Franz Kafka THE UNHAPPINESS OF BEING A SINGLE MAN Essential Stories Edited and translated from the German by Alexander Starritt

Translator’s Preface

IN ENGLISH, the word that usually follows ‘Kafkaesque’ is ‘nightmare’. Hardly the thing to make you think, ‘Hurray, a new translation. No Netflix for me tonight.’ And in truth, Kafka’s work is respected far more than it is loved.

Potential book buyers sense that reading one of his novels might be unpleasantly similar to appearing in it: boring and painful at the same time. Like a circle of hell reserved for bureaucracy and anxiety dreams, where you fill in meaningless forms until the end of time, and then discover the pen is actually a beetle. That feeling only gets stronger when you flick to the back of The Castle and see how many pages there are.

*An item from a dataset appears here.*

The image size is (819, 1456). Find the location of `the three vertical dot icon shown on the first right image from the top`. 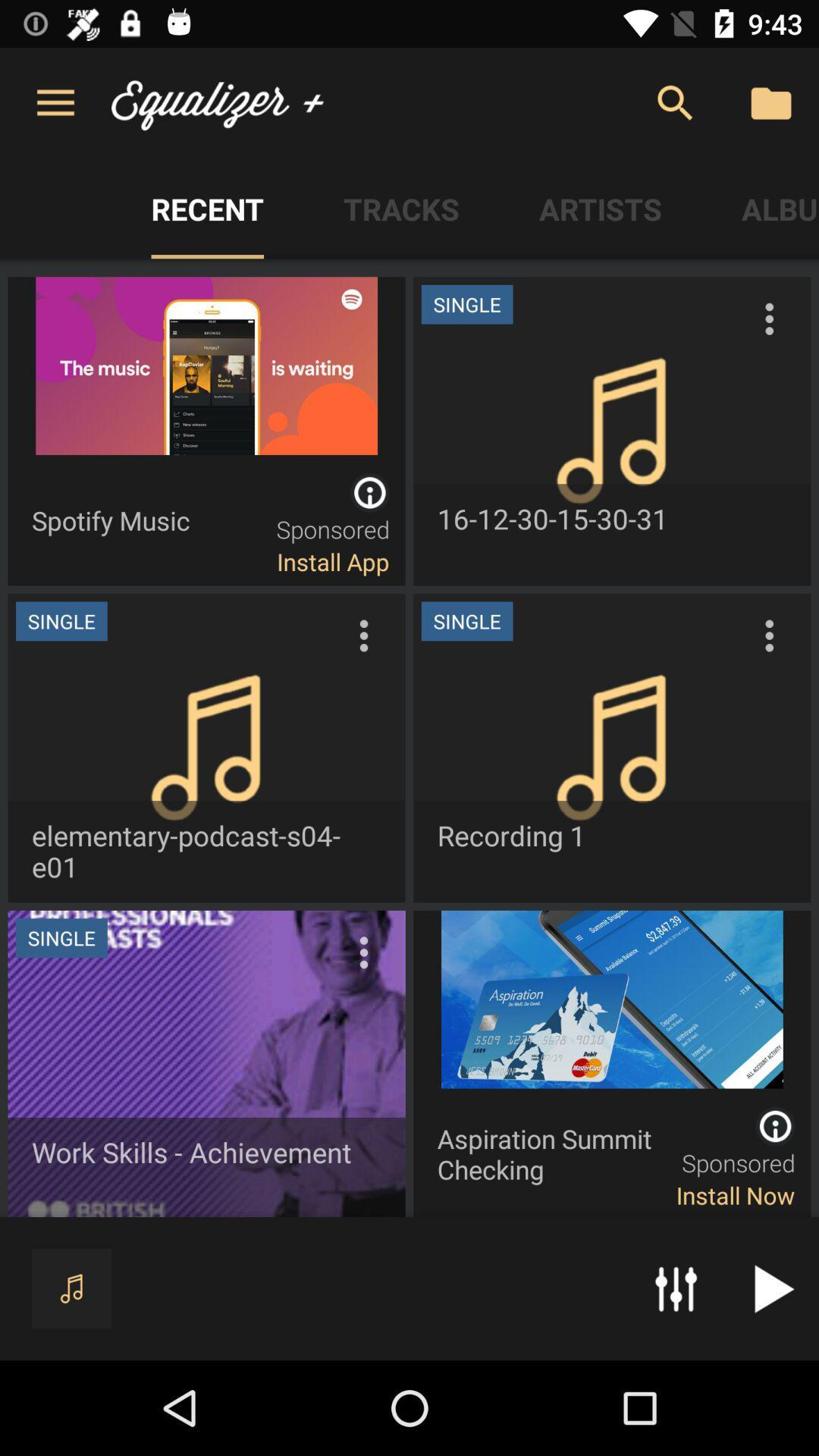

the three vertical dot icon shown on the first right image from the top is located at coordinates (769, 318).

I can’t say I really disagree. There’s no question about how startling Kafka’s vision is, nor about how, despite the surrealism and the grotesquerie, it all feels so familiar. But are the novels a great read? I have my doubts.

Not so about the short stories. There, the ideas that can feel interminable in the novels are quick, funny, strange and sad. Some are fables, some are jokes, some seem placid at first then throw you out the window, some put pictures in your mind that no one but Kafka ever could and that will keep resurfacing for years afterwards as metaphors for your lived reality. Some you read and think, oh I see, this is Kafka, this is why Kafka was such an earthquake, this is why he’s unforgettable.

Just to be blunt: I think the short stories you hold in your hand are the best thing Kafka ever wrote, and the best of them are as good as anything ever written by anyone. If you don’t want to take my word for it, on the back of my German edition it says, “The short stories form the actual core of all Kafka’s work.”

So why are they less known than the novels? I think it’s probably because people tend to buy novels rather than short story collections, and therefore publishers tend to push them. Kafka’s short stories have often appeared in unwieldy compendia, aimed at devotees, or appended to an edition of his most famous piece, The Metamorphosis.

Translation also creates an extra cost that makes it harder for publishers to take the gamble on an unpopular form. And although Kafka has had some excellent translators, like Michael Hofmann, in many editions you see the marks left by the economics of publishing: underpaid translators work quickly and hurry to get things finished.

I hope this collection takes these short stories out from under the novels’ shadow. I haven’t put them in chronological order, or tried to showcase his different modes; my principle for inclusion has been: only the best.